» KUTIPAN SUMBER
★ ★ ★
Thursday, February 07, 2008

ETC DAN MASA DEPANNYA - Bagian 1



A. PENGANTAR
Setelah lebih dari setengah dekade menjadi bagian dari sebuah sistem per-ETC-an dengan berbagai kegiatan, masalah dan tantangan yang dihadapinya, diskursus tentang tugas, fungsi dan peran serta masa depan ratusan ETC [baca : English Testing Center] di Indonesia patut kiranya didiskusikan. Penggantian nama dan fungsi ETC menjadi SPT sejak setahun yang lalu tentu memunculkan berbagai pertanyaan. Tidak cukup signifikankah keberadaan dan peran yang dimainkan oleh ETC dalam mewarnai sistem pembelajaran bahasa Inggris kita selama ini ? Seperti apakah sebaiknya ETC ini dikembangkan seiring dengan diterapkannya kebijakan baru pemerintah dalam sistem pendidikan nasional kita ?

B. ETC LEBIH DARIPADA SEKEDAR PUSAT PENGUJIAN BAHASA INGGRIS
Sejak pendirian ETC resmi dideklarasikan pada tanggal 21 September 2001 melalui surat Direkur Pendidikan Menengah Kejuruan, Departemen Pendidikan Nasional nomor 1691/c5.6/pp/2001, institusi yang pertama kali ditempatkan dan dijalankan oleh 40 SMK terpilih di seluruh Indonesia tersebut telah mampu melaksanakan tugas dan fungsinya lebih daripada sekedar pusat pengujian bahasa Inggris.
★ ★ ★
» DATA MENTAH
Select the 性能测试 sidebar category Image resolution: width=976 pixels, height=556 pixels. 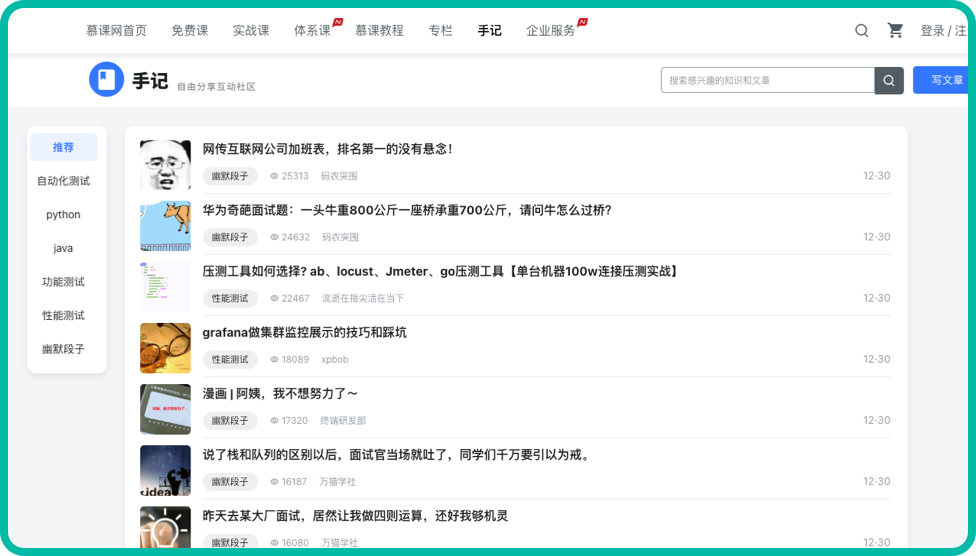(x=63, y=316)
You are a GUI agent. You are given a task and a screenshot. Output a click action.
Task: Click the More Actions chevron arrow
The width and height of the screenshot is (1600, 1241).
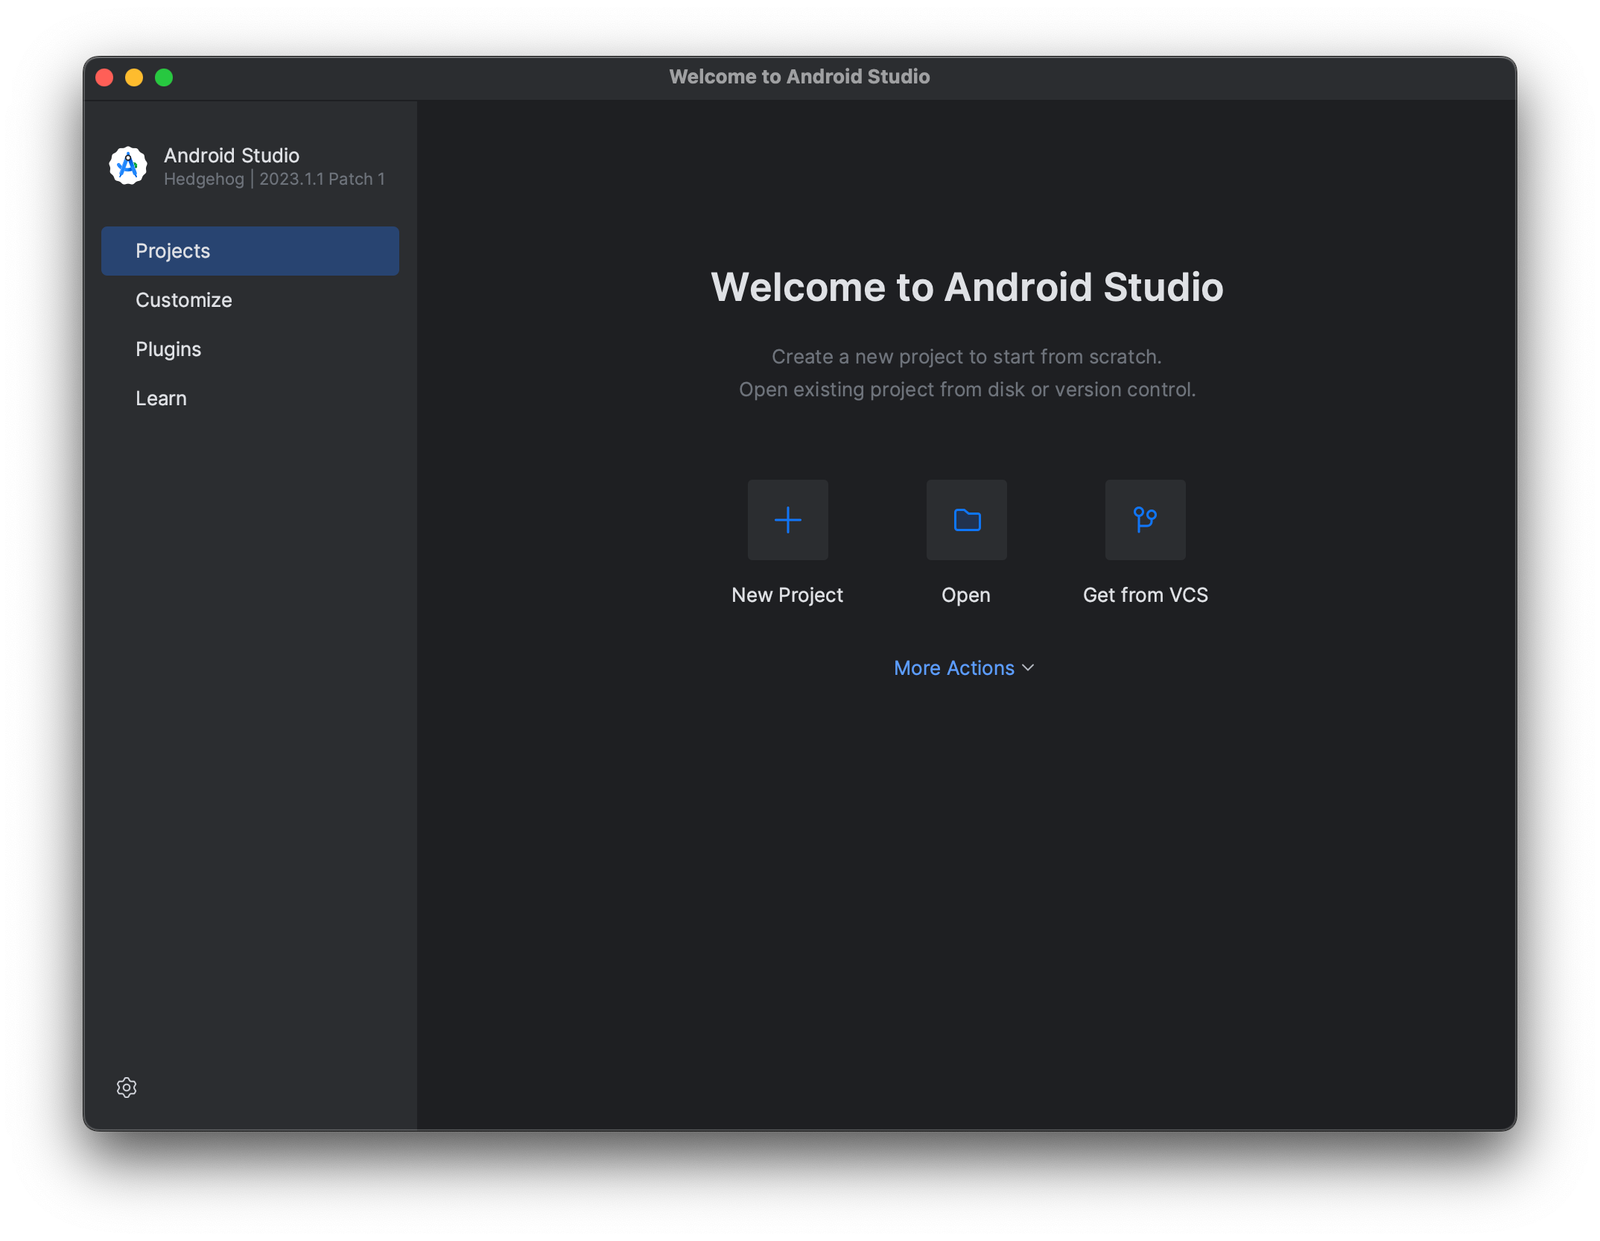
★ ★ ★
» PERMINTAAN
Kembalikan sebagian kutipan sumber tanpa perubahan, dimulai pada kata-kata "Thursday, February 07, 2008" dan berhenti setelah "nasional kita ?".

» HASIL TUGAS
Thursday, February 07, 2008

ETC DAN MASA DEPANNYA - Bagian 1



A. PENGANTAR
Setelah lebih dari setengah dekade menjadi bagian dari sebuah sistem per-ETC-an dengan berbagai kegiatan, masalah dan tantangan yang dihadapinya, diskursus tentang tugas, fungsi dan peran serta masa depan ratusan ETC [baca : English Testing Center] di Indonesia patut kiranya didiskusikan. Penggantian nama dan fungsi ETC menjadi SPT sejak setahun yang lalu tentu memunculkan berbagai pertanyaan. Tidak cukup signifikankah keberadaan dan peran yang dimainkan oleh ETC dalam mewarnai sistem pembelajaran bahasa Inggris kita selama ini ? Seperti apakah sebaiknya ETC ini dikembangkan seiring dengan diterapkannya kebijakan baru pemerintah dalam sistem pendidikan nasional kita ?